TRECHO FORNECIDO:
________________________________________
Dino manda investigar emendas de R$ 53 mi para ONG ensinar jogos on line

Flávio Dino, ministro do Supremo Tribunal Federal (STF). (Foto: Fellipe Sampaio - STF)

A cidade Anápolis (GO) tem 398 mil habitantes. Associação Moriá escreveu, em documento, que beneficiou quase 10 vezes mais do que o número de moradores do município, distante 154 km do DF

O atestado de capacidade técnica apresentado ao governo federal pela Associação Moriá, destinatária de R$ 53,3 milhões em emendas de parlamentares do Distrito Federal, diz que a entidade atendeu 3,5 milhões de crianças e adolescentes em Anápolis, município de Goiás que tem 398 mil habitantes de todas as faixas etárias, e fica a 154 km do DF. Estas informações são do portal Metrópoles.
________________________________________
DADOS FORNECIDOS:
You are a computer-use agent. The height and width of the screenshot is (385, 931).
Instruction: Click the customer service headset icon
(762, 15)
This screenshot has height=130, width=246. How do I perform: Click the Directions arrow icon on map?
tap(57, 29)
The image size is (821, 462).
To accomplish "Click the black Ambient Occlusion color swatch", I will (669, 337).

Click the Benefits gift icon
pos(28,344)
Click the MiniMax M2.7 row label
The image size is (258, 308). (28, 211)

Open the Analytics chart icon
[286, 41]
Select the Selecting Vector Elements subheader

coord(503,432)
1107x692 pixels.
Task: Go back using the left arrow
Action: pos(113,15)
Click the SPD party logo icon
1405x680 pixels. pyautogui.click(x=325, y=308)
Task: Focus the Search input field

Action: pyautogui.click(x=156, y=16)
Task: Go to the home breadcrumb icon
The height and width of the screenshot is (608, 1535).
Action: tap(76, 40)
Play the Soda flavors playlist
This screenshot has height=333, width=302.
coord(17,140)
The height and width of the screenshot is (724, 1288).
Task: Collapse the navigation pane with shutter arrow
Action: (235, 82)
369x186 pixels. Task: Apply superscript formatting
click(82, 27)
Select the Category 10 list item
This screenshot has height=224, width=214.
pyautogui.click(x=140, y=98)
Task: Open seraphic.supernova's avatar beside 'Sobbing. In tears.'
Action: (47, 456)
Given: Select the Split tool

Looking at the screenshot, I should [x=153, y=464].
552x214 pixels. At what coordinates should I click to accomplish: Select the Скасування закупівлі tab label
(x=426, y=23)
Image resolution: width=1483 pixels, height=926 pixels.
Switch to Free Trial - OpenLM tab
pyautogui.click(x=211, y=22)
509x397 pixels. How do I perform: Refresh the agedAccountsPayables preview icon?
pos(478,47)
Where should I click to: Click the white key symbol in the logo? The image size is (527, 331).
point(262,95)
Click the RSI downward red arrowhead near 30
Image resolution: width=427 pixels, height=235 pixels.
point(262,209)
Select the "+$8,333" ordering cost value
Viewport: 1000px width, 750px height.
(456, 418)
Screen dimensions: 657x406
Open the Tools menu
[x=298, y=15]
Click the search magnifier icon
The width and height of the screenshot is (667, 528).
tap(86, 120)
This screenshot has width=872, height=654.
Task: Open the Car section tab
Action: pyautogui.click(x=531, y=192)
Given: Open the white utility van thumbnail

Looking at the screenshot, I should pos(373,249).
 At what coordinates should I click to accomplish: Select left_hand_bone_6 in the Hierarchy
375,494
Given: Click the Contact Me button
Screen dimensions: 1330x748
________________________________________
Faça um resumo em duas frases do trecho sobre as emendas para a Associação Moriá. Os registros não têm nenhuma relação com o trecho.

RESULTADO DA TAREFA:
O ministro do STF Flávio Dino mandou investigar emendas de R$ 53 milhões de parlamentares do Distrito Federal destinadas à Associação Moriá, uma ONG, para ensinar jogos on-line. Segundo o portal Metrópoles, o atestado de capacidade técnica que a entidade entregou ao governo federal diz que ela atendeu 3,5 milhões de crianças e adolescentes em Anápolis (GO), cidade que tem 398 mil habitantes e fica a 154 km do DF.